Evolution s’empare d’un dispositif de mise en scène, en l’occurrence la contrainte du plan-séquence, pour mieux le réinventer par trois fois, si bien que les segments, qui marquent un changement de génération, dialoguent les uns avec les autres : au huis-clos central entre deux mères tournées respectivement vers le passé et l’avenir, signe de la périlleuse communication et les diverses expressions du traumatisme – garder les miettes de pain au fond d’un tiroir ou d’une poche, conserver cachés les documents d’identité attestant la confession religieuse –, répond le décloisonnement dernier, tourné exclusivement à l’extérieur. Les deux derniers segments reproduisent, dans une forme plus ample, le premier mouvement de sortie de l’enfer marqué par l’impossibilité à laver les murs de l’Histoire et par la foi placée en la vie humaine au milieu du chaos.
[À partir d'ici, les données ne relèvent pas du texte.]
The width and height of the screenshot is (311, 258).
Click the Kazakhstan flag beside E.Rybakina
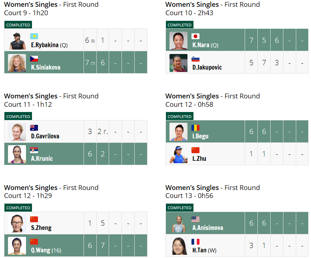coord(34,36)
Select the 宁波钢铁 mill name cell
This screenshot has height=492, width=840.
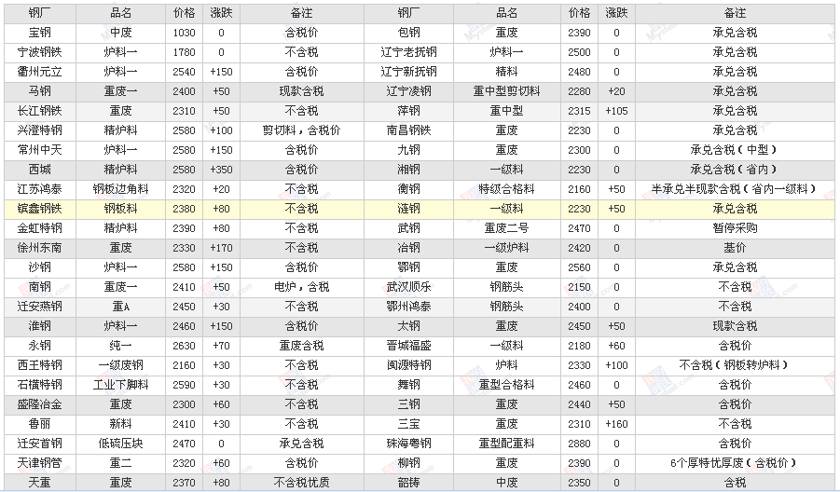coord(39,52)
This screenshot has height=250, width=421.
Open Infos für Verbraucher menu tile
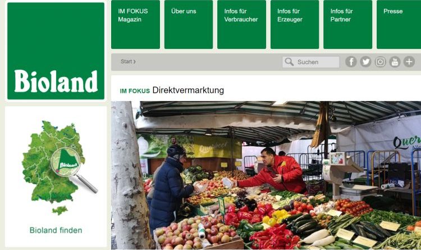point(241,25)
Kornél Mundruczó rend compte des persécutions réitérées de la communauté juive dont il faut honorer la mémoire par peur qu’elle ne s’efface dans l’indifférence générale, dans le relativisme ambiant, voire disparaisse : le long dialogue entre Lili Monori et Annamária Láng interroge la véracité des souvenirs, potentiellement déformés à mesure qu’ils sont pris en charge par des histoires entendues et rapportées ou rapportées et transmises à un tiers qui l’entend à sa manière. La singularité de chaque époque, présente par un soin apporté aux décors et aux costumes, tend à s’amenuir au profit d’une variation autour du même : il y a toujours un animal total, qu’il s’agisse du cheval, du pigeon ou du singe (masque), toujours une rencontre géographique et culturelle, puisque les Russes viennent d’abord au secours d’une Hongroise avant que celle-ci ne retrouve, plusieurs décennies après, sa fille vivant en Allemagne dont le fils tombe amoureux d’une adolescente musulmane. La marche finale au sein d’un cortège chrétien, chantant « Ich geh mit meiner Laterne », orchestre avec poésie une réconciliation des religions et des peuples européens ; et la fuite des jeunes amants ouvre sur l’image du quai auquel sont attachées des barques, métaphore du voyage existentiel.
Un immense long métrage qui s’empare d’un dispositif de mise en scène non comme d’une fin en soi – à la différence du récent The Zone of Interest (Jonathan Glazer, 2023) – mais comme d’un moyen pour rétablir la communication et le partage d’une expérience traumatique entre les êtres humains et entre les générations.